Bobby Morrow by Mike Shropshire
Bobby Morrow on his cotton farm near San Benito
Morrow, who was raised on his family's farm near San Benito,
arrived on the campus of Abilene (Texas) Christian College in 1954.
The Wildcats' track coach, Oliver Jackson, in effect told Morrow that
if he wanted to attend a party school, go to Holy Cross; if he wanted
to win footraces, come to Abilene. Jackson had a plan. His intent was
to assemble a team of sprinters who could outrun the West Texas wind.
If they could do that, then they could outrun the world. In Morrow,
he found his main man.
"Bobby had a fluidity of motion like nothing I'd
ever seen," says the 80-year-old Jackson, who lives in Abilene.
"He could run a 220 with a root beer float on his head and never
spill a drop. I made an adjustment to his start when Bobby was a freshman.

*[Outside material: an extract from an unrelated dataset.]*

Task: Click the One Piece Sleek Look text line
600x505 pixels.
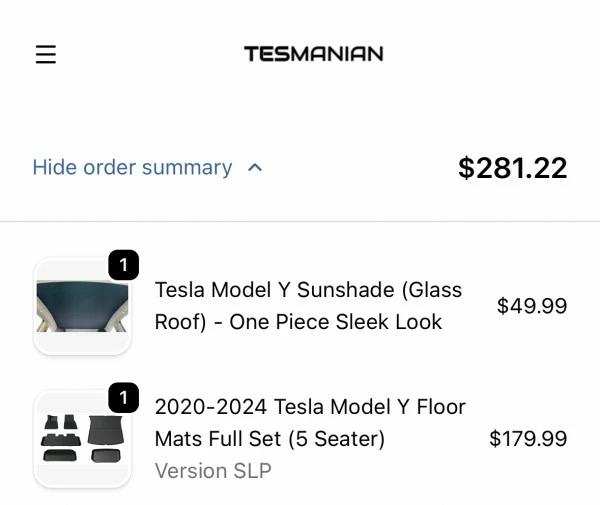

After that, my only advice to him was to change his major from ag sciences
to speech, because he'd be destined to make a bunch of them."
By Morrow's sophomore year, he had tied world records
in the 100- and 200- meter dashes (10.2 and 20.6 seconds, respectively)
and anchored Abilene Christian relay teams to another world mark in
the 4 x 220. Still, track and field purists from the West Coast were
skeptical of Morrow's skill and suspicious of the wind gauges used at
meets in Texas. The San Benito Bullet? Sober up.
The doubt disappeared after the June 1956 U.S. Olympic
Trials at the Los Angeles Coliseum where Morrow won the 100 and 200
meters. By then, everyone realized it made no difference whether the
man in the next lane was from Baylor or Belgrade-he had no chance of
outrunning Morrow. Morrow's only bona fide rival was Duke's Dave Sime,
destiny's victim, who beat Morrow in the 100-yard dash at the Drake
Relays in April 1956 but was injured at the trials.
"I was standing near the finish line for the 100-meter
finals in Melbourne," says Bob Richards, who won the gold medal
in the pole vault at the 1956 Games. "The track was terrible. Loose,
like sawdust, and Bobby was kicking cinders 10 feet into the air behind
him. On a modern surface, there is no doubt in my mind that Bobby would
have run an eight-something 100 meters. He was the greatest sprinter
I ever saw."
At slightly more than 6 feet, Morrow was tall for a sprinter,
but his legs were thick. Stylistically Morrow was a symphonic convergence
of many moving parts, his stride offering the illusion of a man floating
an inch or so above the cinder fairway. "Oh, he looked so relaxed,
so graceful, like when he was chasing rabbits back on the farm. That
was Bobby's trademark," says Jo Ann Richey, Morrow's former wife.